Failed Alzheimer’s trial leaves families and patients heartbroken

Even though recent experimental treatments haven’t produced any new drugs, they still have helped researchers learn more about the brain and the disease, Snyder said. Scientists are starting to understand that a person’s brain starts to change about a decade or so before they’re diagnosed with Alzheimer’s disease.

“We are absolutely committed to making sure no stone is left unturned and that all avenues are pursued,” Snyder said. “We are optimistic that as our understanding of the science continues to grow and go forward, our ability to both target the different biologies but also combining some of those pieces together expands.”

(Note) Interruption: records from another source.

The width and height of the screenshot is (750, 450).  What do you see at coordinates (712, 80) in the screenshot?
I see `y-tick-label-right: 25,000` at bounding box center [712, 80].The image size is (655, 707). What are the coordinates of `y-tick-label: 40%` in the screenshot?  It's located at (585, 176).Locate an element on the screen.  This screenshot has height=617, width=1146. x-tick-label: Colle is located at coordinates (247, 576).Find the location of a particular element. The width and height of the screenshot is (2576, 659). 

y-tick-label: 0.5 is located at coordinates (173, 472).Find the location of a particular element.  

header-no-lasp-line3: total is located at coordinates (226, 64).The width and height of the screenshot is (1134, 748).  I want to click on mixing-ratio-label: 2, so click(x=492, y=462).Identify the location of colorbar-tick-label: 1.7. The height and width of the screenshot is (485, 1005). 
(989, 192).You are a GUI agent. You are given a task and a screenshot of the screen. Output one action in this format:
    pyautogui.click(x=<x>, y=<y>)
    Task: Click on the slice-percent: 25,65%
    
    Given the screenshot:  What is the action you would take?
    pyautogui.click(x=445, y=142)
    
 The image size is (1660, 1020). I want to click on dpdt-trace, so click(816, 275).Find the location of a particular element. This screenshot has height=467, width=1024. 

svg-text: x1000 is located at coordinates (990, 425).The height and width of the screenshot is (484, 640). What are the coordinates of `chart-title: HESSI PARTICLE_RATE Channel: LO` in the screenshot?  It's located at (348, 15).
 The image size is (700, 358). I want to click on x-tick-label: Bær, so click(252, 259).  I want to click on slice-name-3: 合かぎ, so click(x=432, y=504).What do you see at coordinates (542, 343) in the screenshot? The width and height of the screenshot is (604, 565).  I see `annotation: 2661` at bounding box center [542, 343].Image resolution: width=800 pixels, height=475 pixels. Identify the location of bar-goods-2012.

The Borghoff’s called a family meeting Thursday night. Jeff, positive as always, said he wanted to find another clinical trial to enroll in so he could help scientists find a treatment or a cure that might help his kids or grandkids.

Kim wants him to try medical marijuana or CBD oil. She hopes these options might quell the anxiety and anger Jeff increasingly experiences. However, neither have been approved by the FDA to treat or manage Alzheimer’s or other dementias, nor have they been evaluated in clinical trials. It’s also unclear how people with dementia would respond to the psychoactive effects of marijuana or how it would interact with the other drugs used to treat the desease.

“I’m still looking at all of the possibilities and all of the angles. I’m of the philosophy that a box has six sides and I can only see three sides at a time,” Jeff Borghoff said. “There are other perspectives to look at and other things to take into consideration.”